THE RELIGION GUY ANSWERS:

This question was prompted by that dramatic policy change by a prominent Christian organization, but a mere two days later World Vision restored its limit of employees’ relationships to male-female marriage. A news reporter’s job isn’t to tell agencies what to do but to analyze what’s going on, and The Guy thinks these neck-snapping events say much about U.S. Protestantism during, oh, the next 50 years.

Why only Protestants? There’s little chance this sexual teaching will be open to reconsideration among the Catholic Church, Eastern Orthodoxy, independent churches in the developing world, Mormonism, Orthodox Judaism or Islam. With the World Vision furor the irresistible force of cultural evolution met the immoveable object of Bible traditionalism. “Parachurch” agencies like World Vision with backing from all sorts of churches are especially vulnerable. This U.S. Protestant culture war is perhaps as divisive and intense as any since slavery, fortunately minus bullets this time.

No matter what secular laws say, it’s now obvious that there’s no middle ground on whether Christianity should approve same-sex unions and marriages.

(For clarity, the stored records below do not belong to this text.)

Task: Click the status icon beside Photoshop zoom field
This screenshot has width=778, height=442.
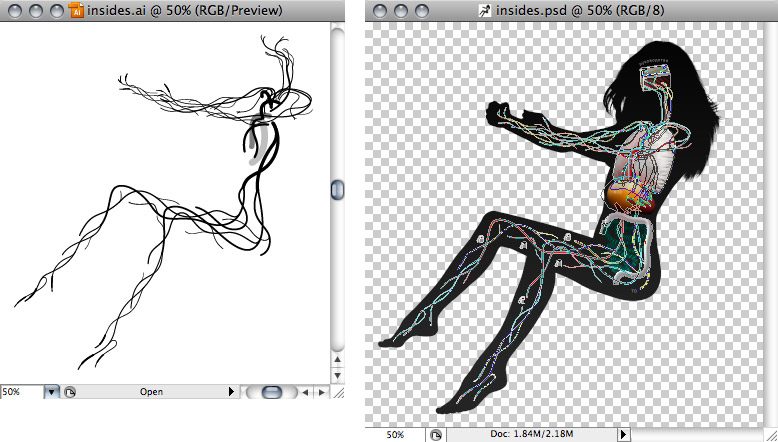Action: pyautogui.click(x=435, y=434)
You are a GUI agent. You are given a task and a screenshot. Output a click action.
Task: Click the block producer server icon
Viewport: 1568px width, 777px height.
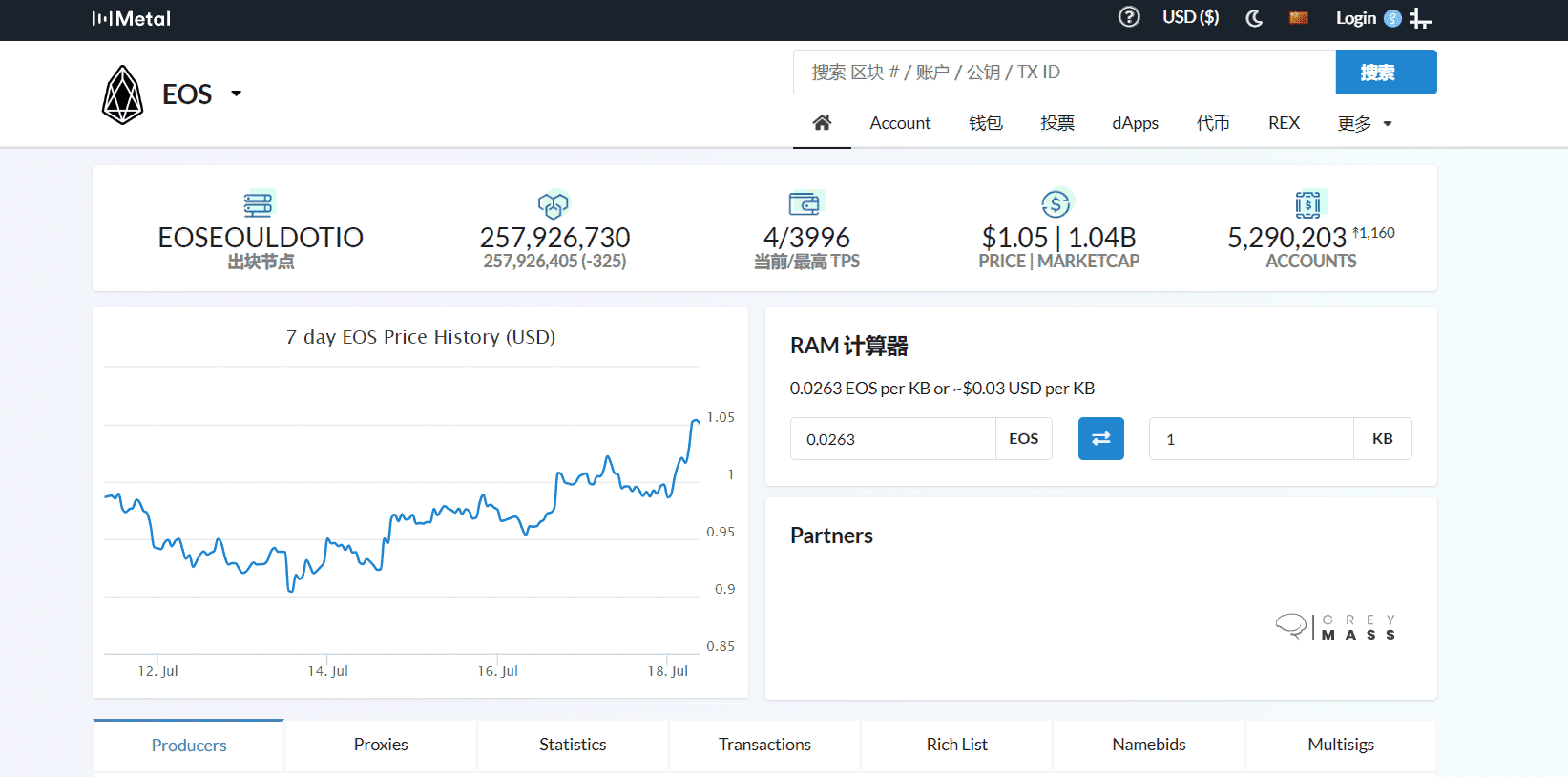(x=258, y=204)
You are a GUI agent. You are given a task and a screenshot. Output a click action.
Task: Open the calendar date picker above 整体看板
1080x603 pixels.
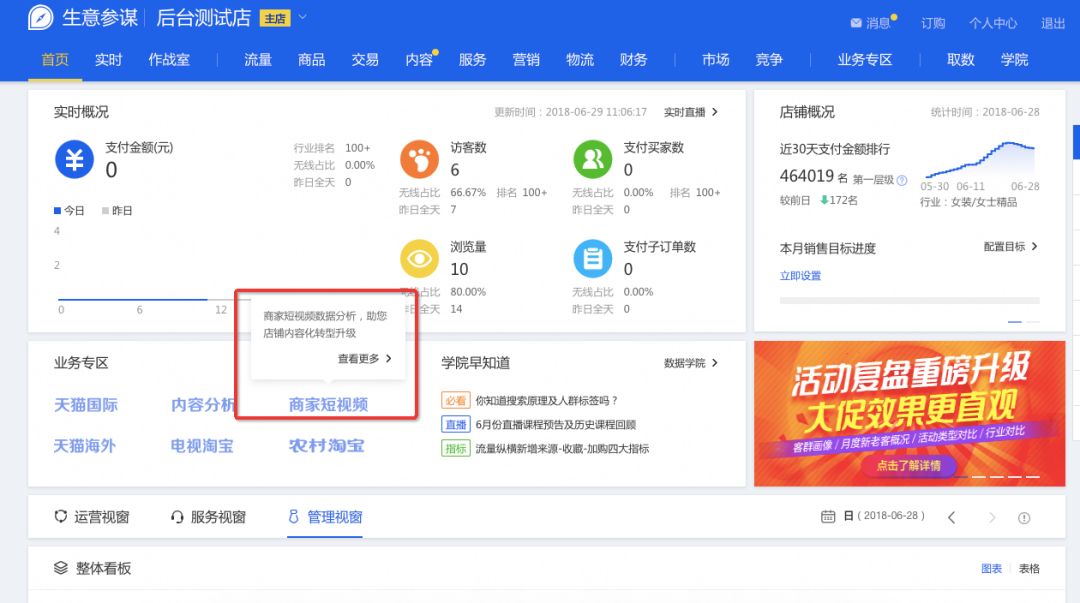tap(828, 517)
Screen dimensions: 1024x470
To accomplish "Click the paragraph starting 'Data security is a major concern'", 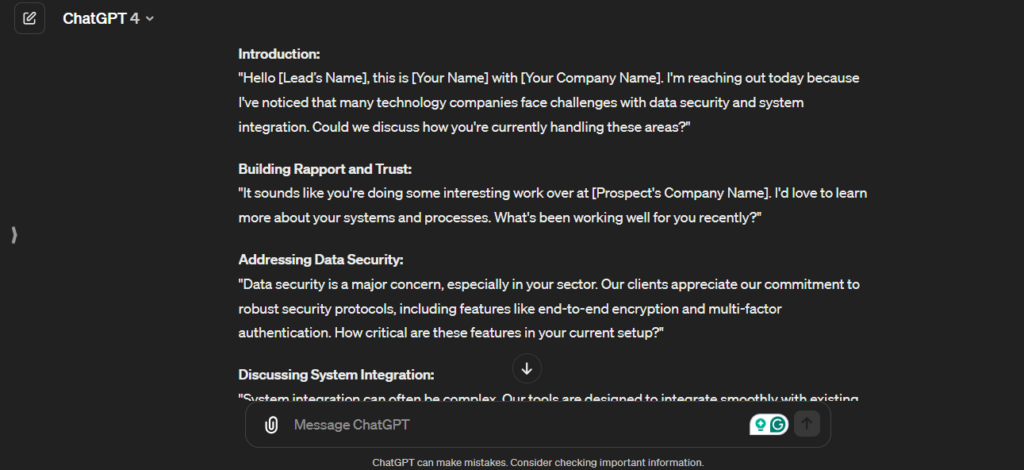I will (x=548, y=307).
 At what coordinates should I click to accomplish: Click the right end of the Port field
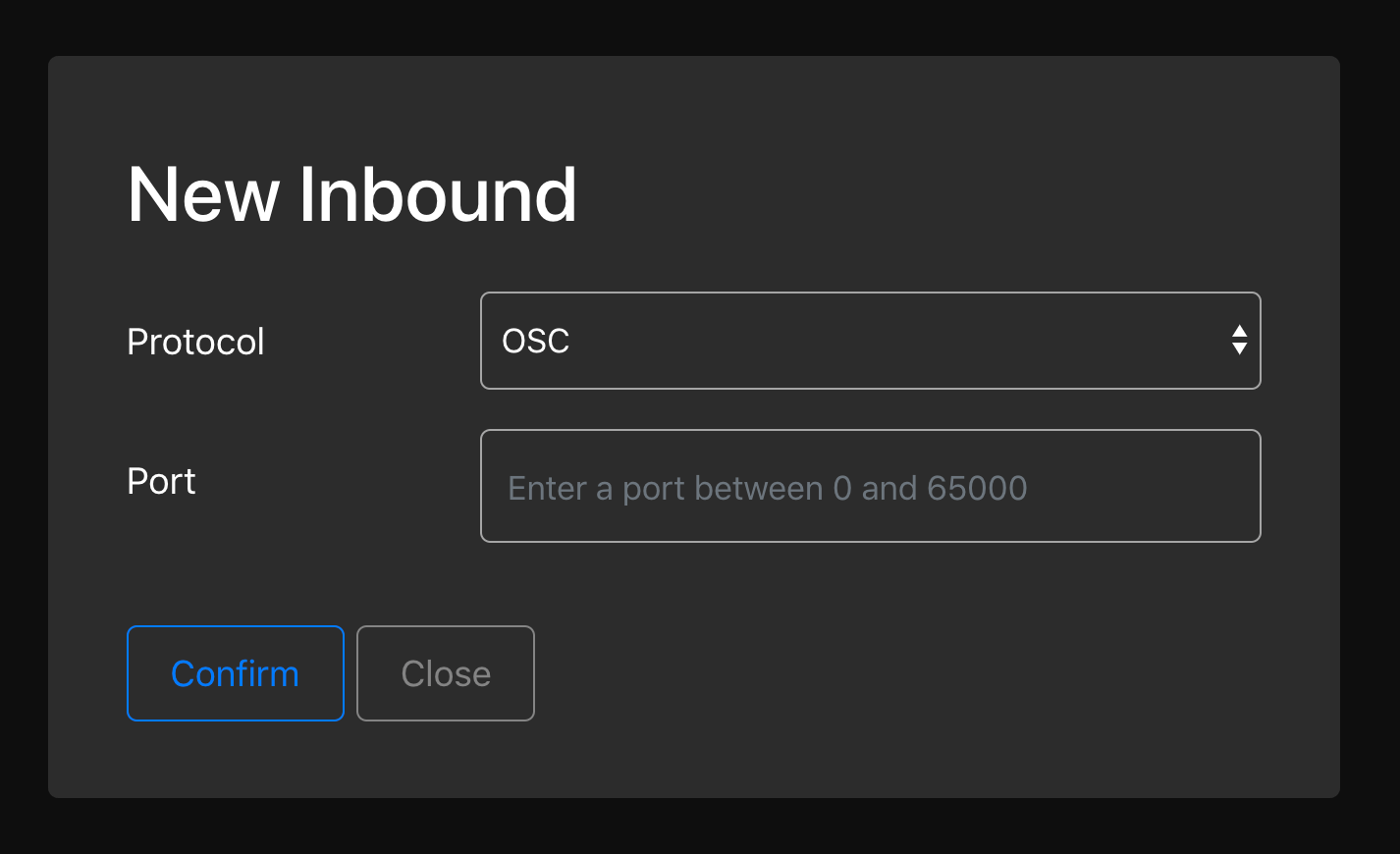coord(1217,486)
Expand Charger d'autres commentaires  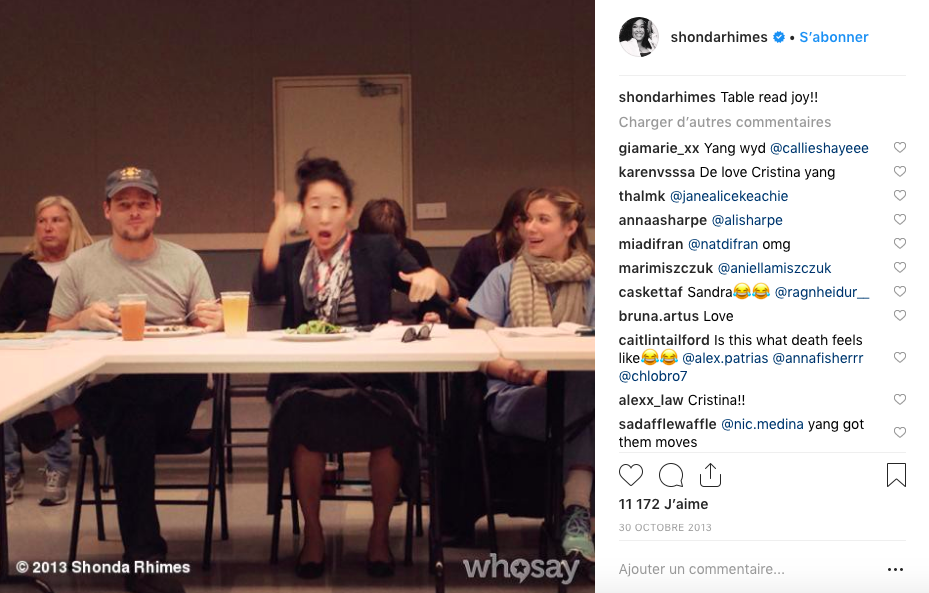725,122
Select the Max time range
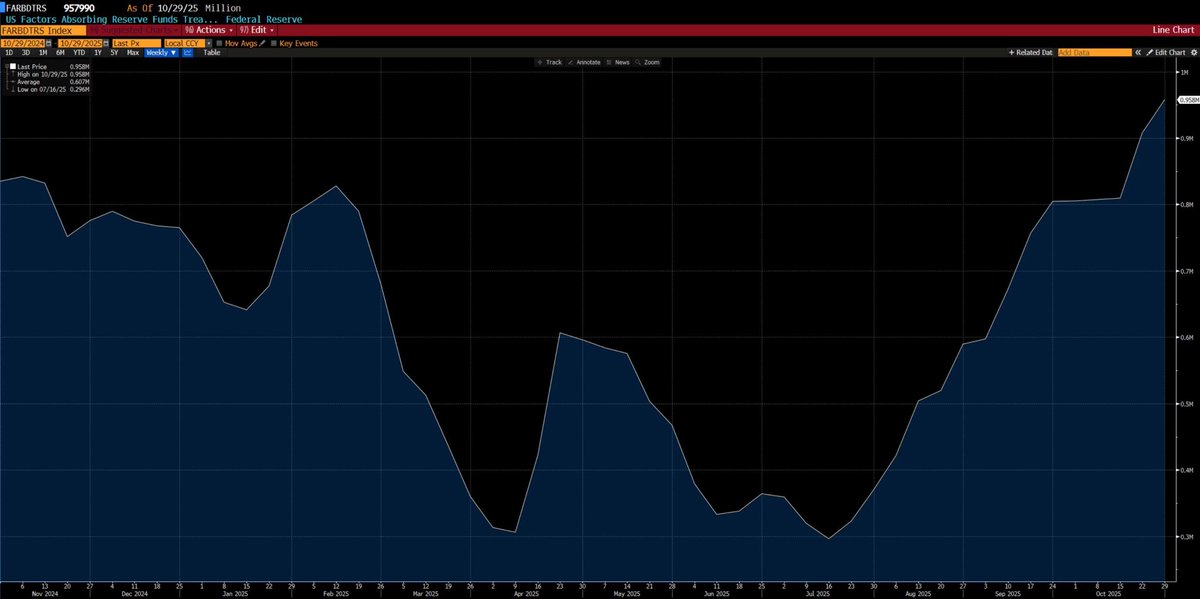The width and height of the screenshot is (1200, 599). [132, 52]
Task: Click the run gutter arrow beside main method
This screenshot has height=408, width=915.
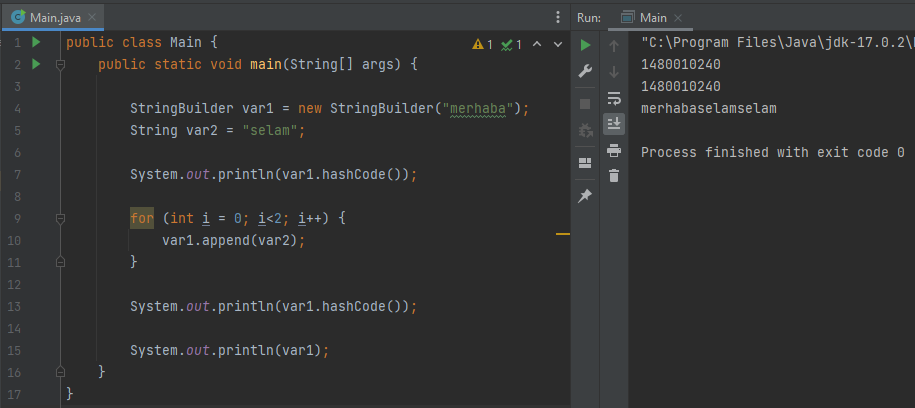Action: click(x=36, y=64)
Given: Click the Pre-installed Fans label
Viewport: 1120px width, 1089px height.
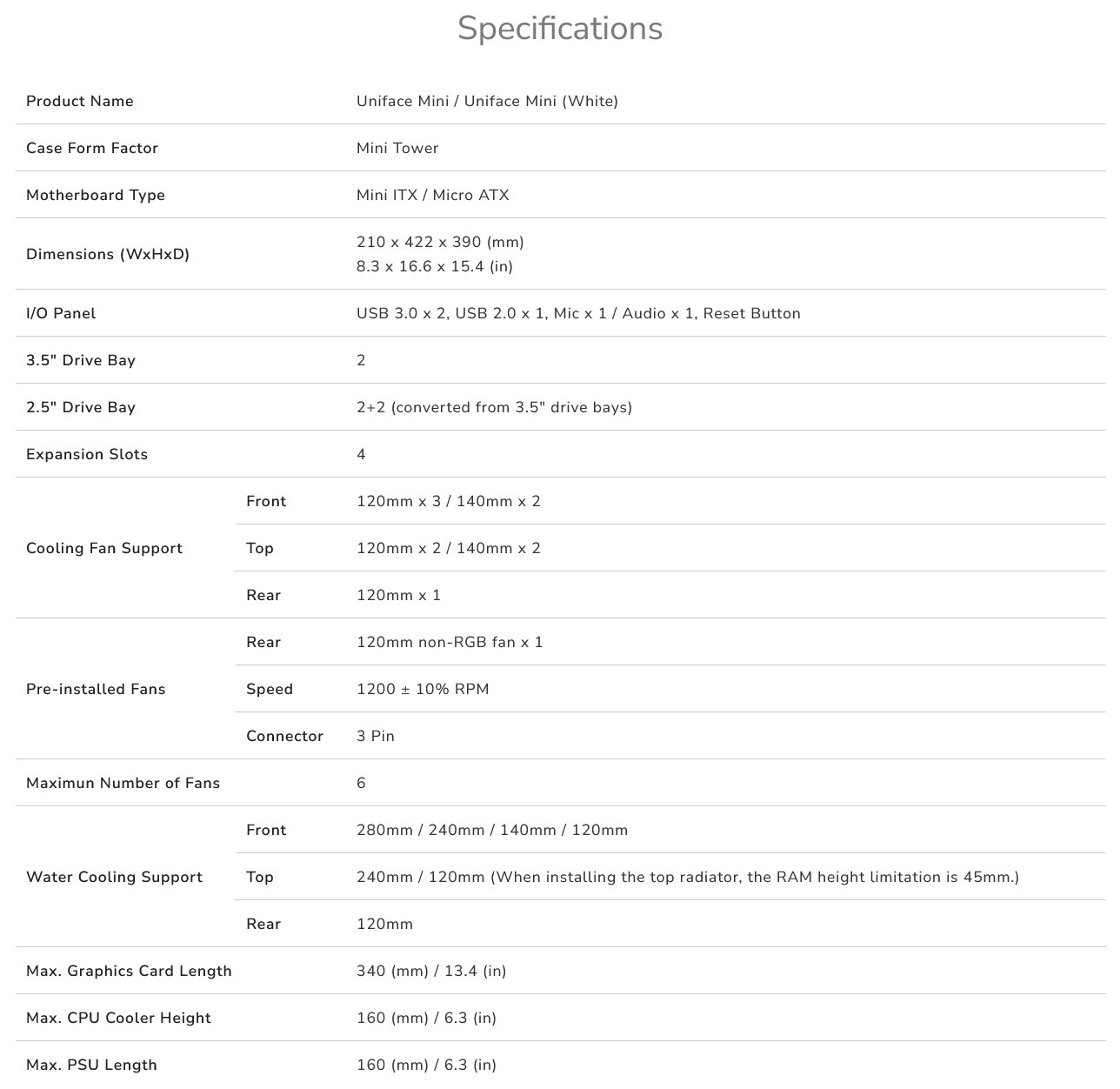Looking at the screenshot, I should pos(96,689).
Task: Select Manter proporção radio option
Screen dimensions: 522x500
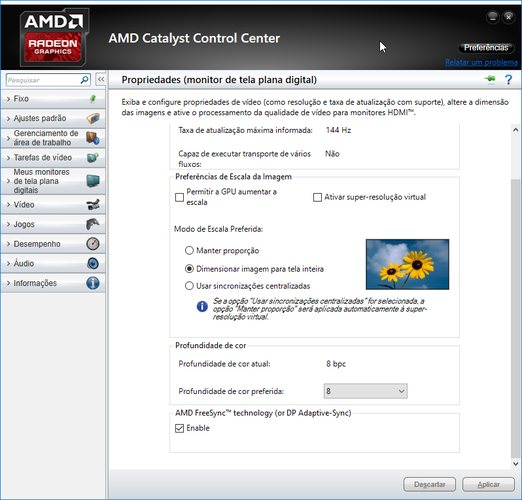Action: coord(189,250)
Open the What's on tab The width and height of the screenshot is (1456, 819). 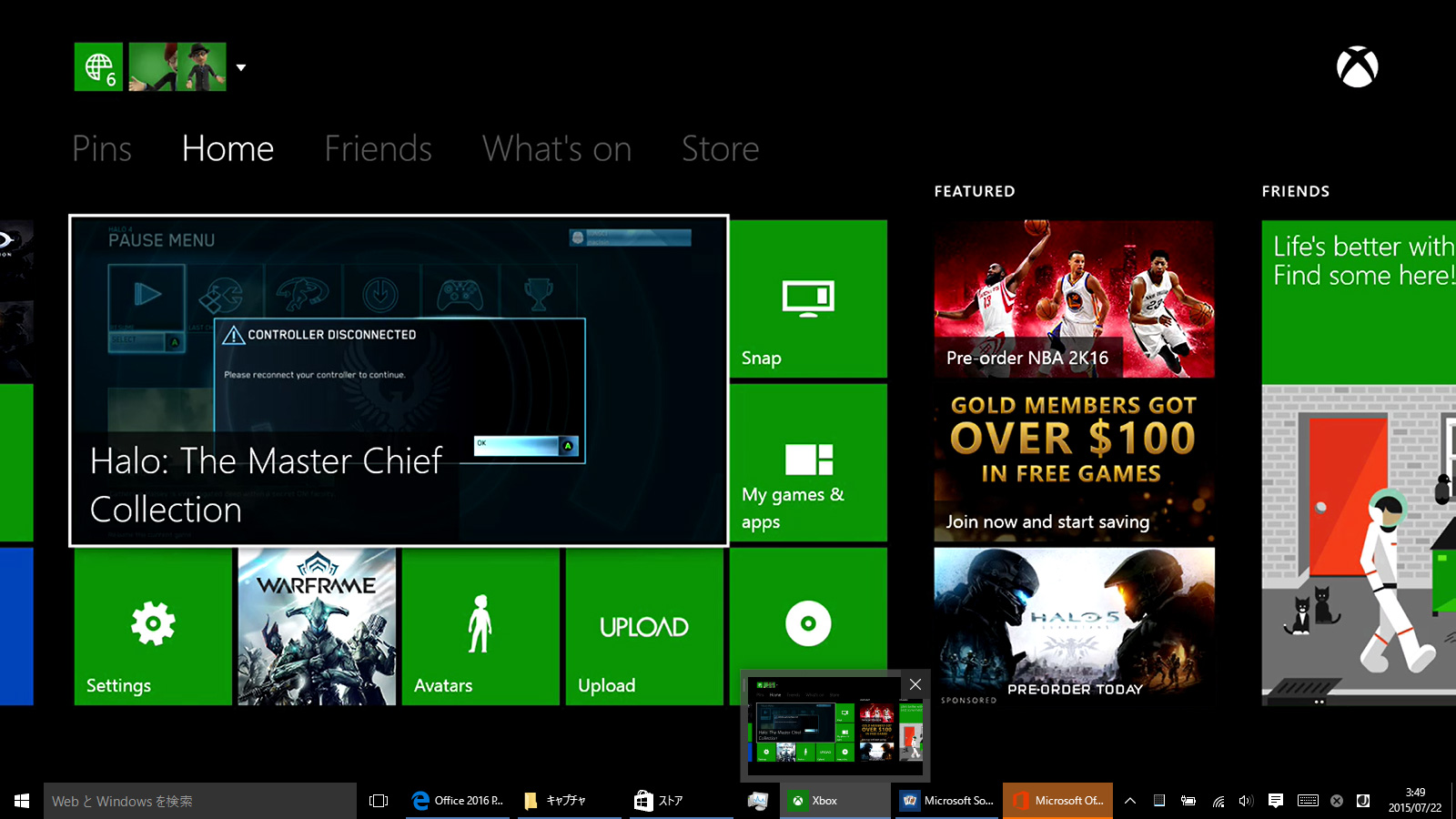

Mennonite seminarian Benjamin Corey sees “the death of Evangelical Christianity in America as it once was,” namely a big-tent amalgam of moderates and conservatives. The dispute harms everybody. Those who in conscience uphold church tradition are portrayed as hard-hearted bigots who blindly refuse to accept changing reality. Churches that advocate change on grounds of compassion and justice can appear confused if not unprincipled by shedding a belief they so long preached (and they’ve lost members).

Consider the verbal arrows shot through cyberspace, including patheos.com. Episcopal priest David Henson denounced “the vile theology spewed” by evangelicals, said to “have a hate problem.” Author Rachel Held Evans declared, “I have never in my life been more angry at the Church or more embarrassed to be a Christian.” Feminist Libby Anne said conservatives appear “akin to racists.” And youth ministry guru Jonathan McKee said “Christians come out looking like idiots.”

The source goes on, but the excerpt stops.